QuantumSEA: In-Time Sparse Exploration for Noise Adaptive Quantum Circuits

TL;DR

The paper tackles the challenge of training and deploying parameterized quantum circuits on noisy, time-constrained NISQ devices by introducing QuantumSEA, an in-time sparse exploration framework. It jointly optimizes a sparse circuit topology and gate weights under real device noise, leveraging a prune-and-grow strategy with a historical-gradient accumulator to guide growth. The method yields implicit circuit capacity, enhanced expressiveness, and superior robustness across QML and VQE benchmarks on multiple quantum devices, achieving notable reductions in gate count and training/execution time.
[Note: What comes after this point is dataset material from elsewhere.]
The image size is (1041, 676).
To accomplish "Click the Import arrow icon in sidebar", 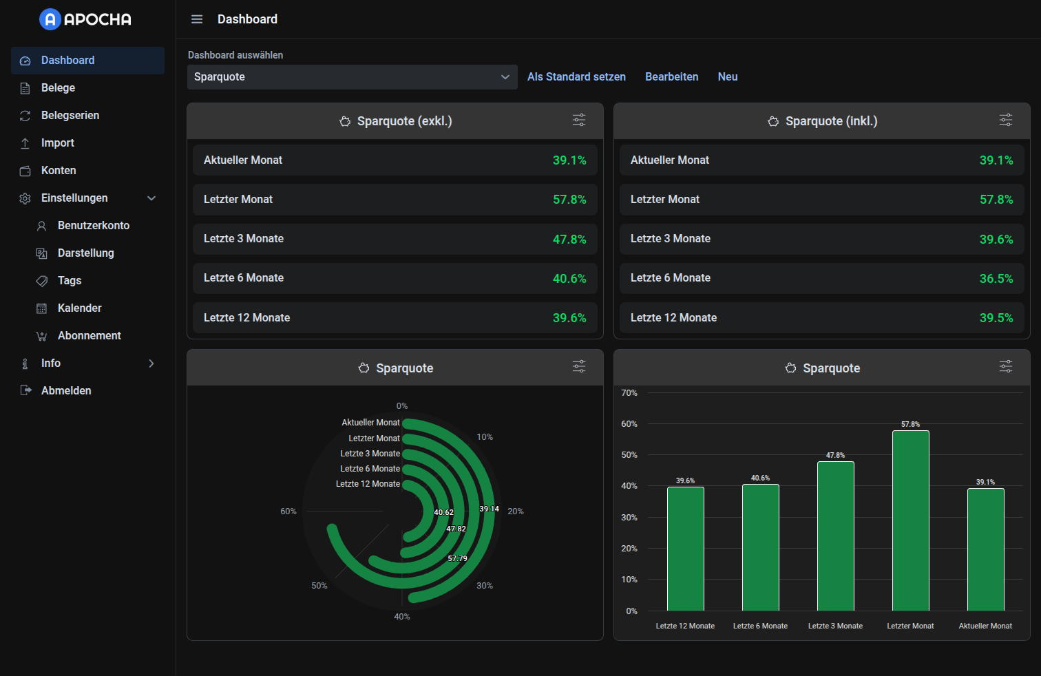I will tap(25, 142).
This approach offers a practical path toward scalable, noise-resilient PQCs for near-term quantum computing with real hardware constraints, and demonstrates compatibility with existing noise mitigation techniques.

Abstract

Parameterized Quantum Circuits (PQC) have obtained increasing popularity thanks to their great potential for near-term Noisy Intermediate-Scale Quantum (NISQ) computers. Achieving quantum advantages usually requires a large number of qubits and quantum circuits with enough capacity. However, limited coherence time and massive quantum noises severely constrain the size of quantum circuits that can be executed reliably on real machines. To address these two pain points, we propose QuantumSEA, an in-time sparse exploration for noise-adaptive quantum circuits, aiming to achieve two key objectives: (1) implicit circuits capacity during training - by dynamically exploring the circuit's sparse connectivity and sticking a fixed small number of quantum gates throughout the training which satisfies the coherence time and enjoy light noises, enabling feasible executions on real quantum devices; (2) noise robustness - by jointly optimizing the topology and parameters of quantum circuits under real device noise models. In each update step of sparsity, we leverage the moving average of historical gradients to grow necessary gates and utilize salience-based pruning to eliminate insignificant gates. Extensive experiments are conducted with 7 Quantum Machine Learning (QML) and Variational Quantum Eigensolver (VQE) benchmarks on 6 simulated or real quantum computers, where QuantumSEA consistently surpasses noise-aware search, human-designed, and randomly generated quantum circuit baselines by a clear performance margin. For example, even in the most challenging on-chip training regime, our method establishes state-of-the-art results with only half the number of quantum gates and ~2x time saving of circuit executions. Codes are available at https://github.com/VITA-Group/QuantumSEA.

Figures (10)

• Figure 1: Overview of method comparisons. Both neural architecture search and pruning maintain dense circuits during training and produce their sparse variants in the end. And their training suffers from massive decoherence and operation noises due to excess quantum gates. Our proposal enables the circuit design from sparse to sparse, which only deals with a small portion of quantum gates at each training iteration.
• Figure 2: (Left and Middle) Real QC testing accuracy (%) over the number of parameters in quantum circuits. Evaluations are conducted on IBMQ-Santiago with RXYZ and MNIST-2. The accuracy of conventionally designed circuits is quickly saturated and then degraded. Our QuantumSEA outperforms other approaches in quantum noise mitigation, allowing larger circuit capacity and superior accuracy. (Right) Real QC testing accuracy (%) over the training time of quantum circuits, i.e., RXYZ) on IBMQ-Santiago.
• Figure 3: The overview of QuantumSEA. The upper figure demonstrates the in-time sparse exploration of quantum circuits. Specifically, it first trains sparse circuit for $\Delta\mathrm{T}$ iterations, then leverages prune-and-grow strategies to explore the crucial sparse topology, repeating until convergence. Both weight and topology updates are aware of real QC noises. The bottom figure presents an example sparse circuit for QML tasks, which consists of data encoder, trainable quantum layers, and the measurement layer.
• Figure 4: Example quantum circuits for VQE tasks.
• Figure 5: Real QC testing accuracy (%) over the number of parameters in quantum circuits. Evaluation are conducted on IBMQ-Santiago with configurations of {(IBMQ Basis, MNIST-2), (ZX+XX, Fashion-MNIST-2), (ZZ+RY, MNIST-4)} and real noise models wang2021quantumnas.